Setiap akh diwajibkan untuk selalu berinteraksi dengan Kitabullah Al-Qur-an. Mereka wajib membacanya di mana ada kesempatan. Di setiap pertemuan yang diselenggarakan ikhwah hendaknya dimulai dengan membaca Al-Qur-an. Selain itu ikhwah juga diminta untuk menelaah atau mentadabburkan isi Kitabullah sesering mungkin. Ini bisa dilakukan dengan membaca Kitab-kitab tafsir atau buku-buku Manhaj Islam yang menguraikan nilai-nilai Al-Qur-an.


Bukankah Nabi mengatakan bahwa sebaik-baik ummat beliau adalah yang memperlajari dan mengajarkan Al-Qur-an. Imam Syahid juga mengingatkan agar waktu dimanfaatkan untuk berdzikir dalam segala keadaan. Surat-surat tertentu dan ayat-ayat pilihan biasa dapat dibaca dalam berbagai keadaan.


Disamping itu ada bacaan-bacaan dzikir seperti tasbih, tahmid, takbir, tahlil, dan hauqallah yang sangat penting dilakukan dalam setiap keadaan ikhwah… Misalnya ketika berkendaraan, menunggu sesuatu, atau tengah diam… Ikhwah hendaknya tidak menyia-nyiakan waktu bagi hal-hal yang tidak bermanfaat karena di antara ciri orang-orang mukmin adalah “Alladzina hum anillaghwi mu’ridhuun” (Orang-orang yang menghindarkan diri dari perkataan atau perbuatan yang tidak ada manfaatnya.

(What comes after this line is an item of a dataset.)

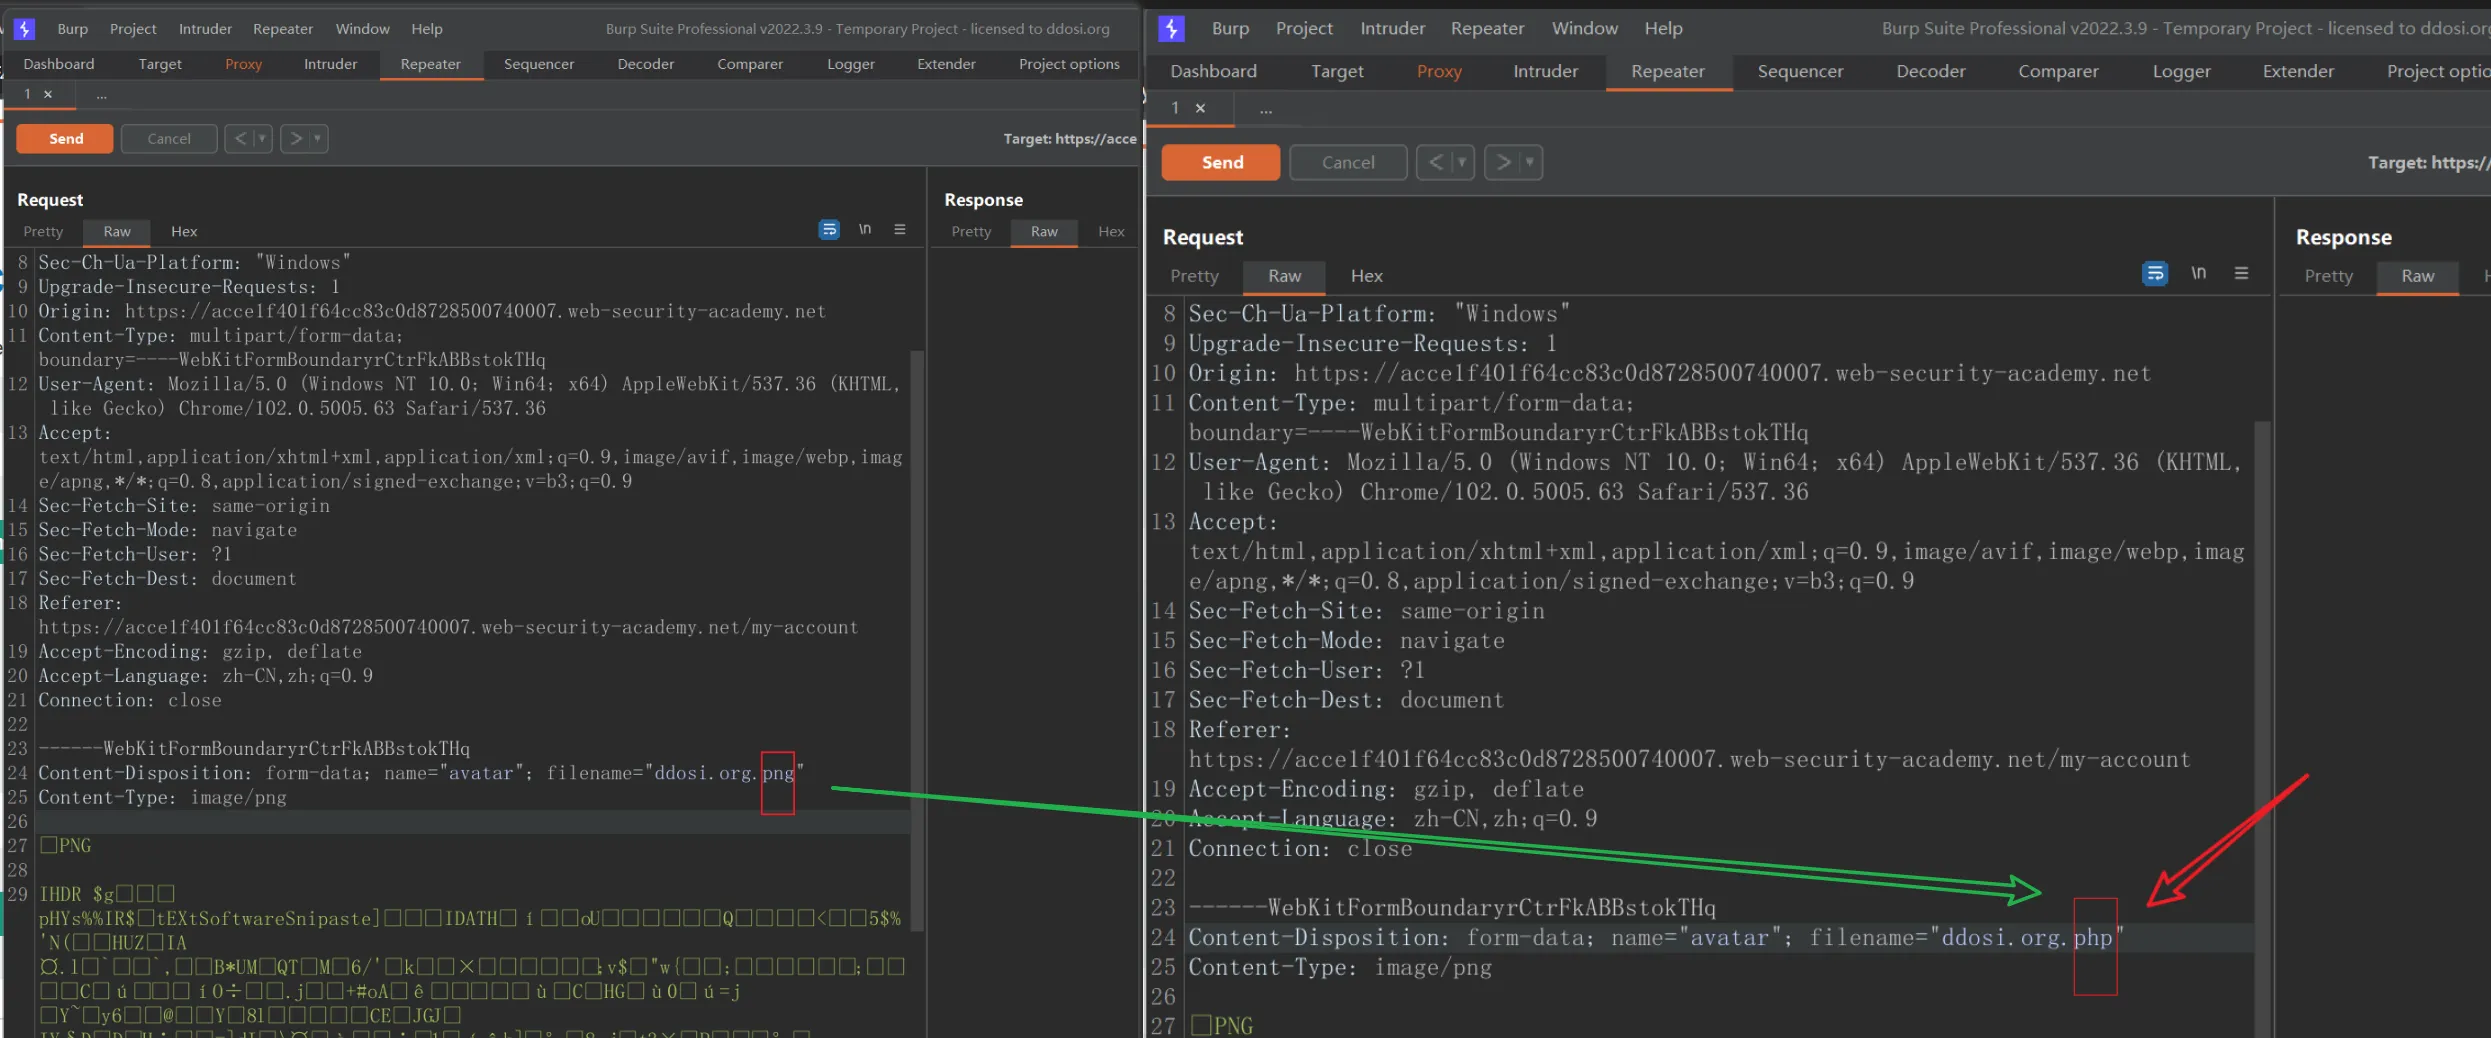This screenshot has height=1038, width=2491.
Task: Toggle non-printable characters (\n) in right Request panel
Action: tap(2198, 273)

Wasiat Keempat: Jangan memperbanyak perdebatan dalam berbagai bidang percakapan karena hal itu tidak akan mendatangkan kebaikan.

Imam Syahid mengingatkan para ikhwah untuk menjauhi perdebatan dan berdiskusi tentang hal-hal yang tak perlu. Ikhwah dianjurkan banyak bicara tetapi tentang hal-hal yang penting atau mendesak untuk dibicarakan… Perdebatan selamanya hanya melukai orang yang didebat karena setiap orang selalu berusaha mempertahankan pendapatnya kendati salah. Al-Qur-an sendiri mengingatkan kita dari bicara serampangan karena syaitan itu memecah belah manusia dari perkataan yang buruk. (S. Al-Isra: 53)

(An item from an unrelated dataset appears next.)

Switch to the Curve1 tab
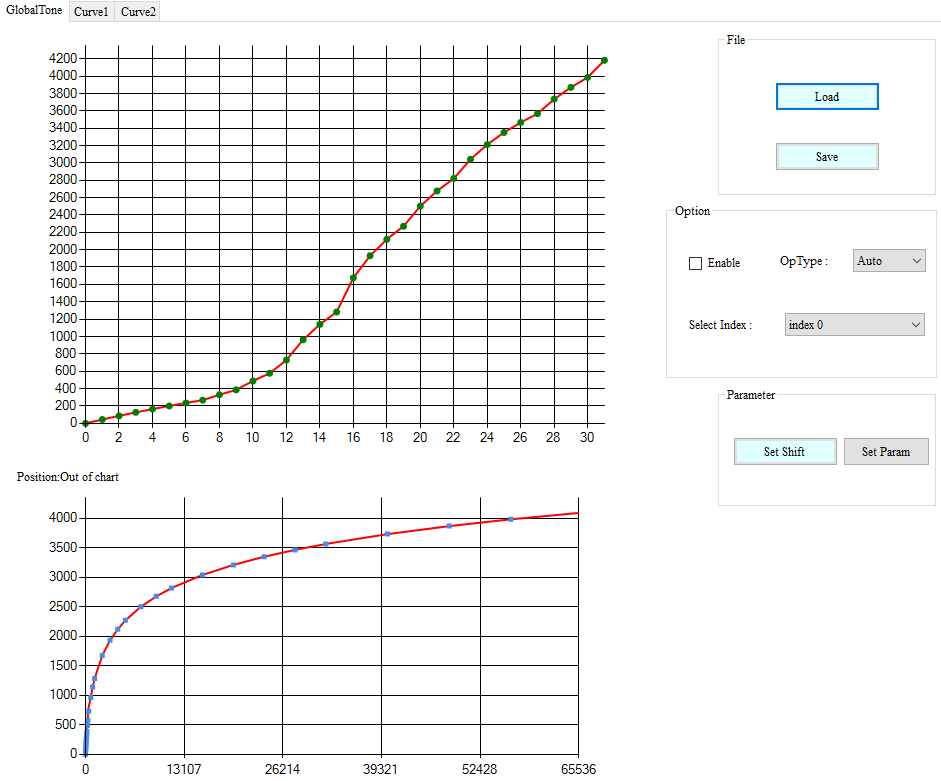Screen dimensions: 941x781 point(91,11)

Wasiat Kelima: Jangan banyak tertawa, sebab hati yang selalu berkomunikasi dengan Allah (berdzikir) adalah tenang dan tenteram.

Imam Syahid melarang para ikhwah banyak tertawa untuk memelihara dan menjaga kesucian hati mereka agar selalu berdzikir kepada Allah... Banyak tertawa bisa timbul karena ada yang membanyol, atau menceritakan sesuatu yang membuat orang-orang tertawa terbahak-bahak. Biasanya tidak jauh dari mengejek dan menghina orang lain baik secara langsung atau tidak. Karena itulah Al-Imam mengingatkan bahaya orang-orang yang banyak tertawa dan sedikit menangis.


Wasiat Keenam: Jangan suka bergurau yang berlebih, karena ummat yang berjihad tidak berbuat kecuali dengan bersungguh-sungguh terus menerus.

Imam Syahid Hasan Al-Banna juga melarang para ikhwah banyak bercanda atau membanyol yang membuat orang lain tertawa baik dengan ucapan, cerita, atau tingkah laku yang lucu. Beliau menyatakan bahwa sikap pejuang Islam adalah bersungguh-sungguh atau serius sebagaimana disebutkan dalam Al-Qur-an S. Al-Ankabuut ayat 69


Wasiat Ketujuh: Jangan mengeraskan suara di atas suara yang diperlukan pendengar, karena hal itu akan mengganggu dan menyakiti.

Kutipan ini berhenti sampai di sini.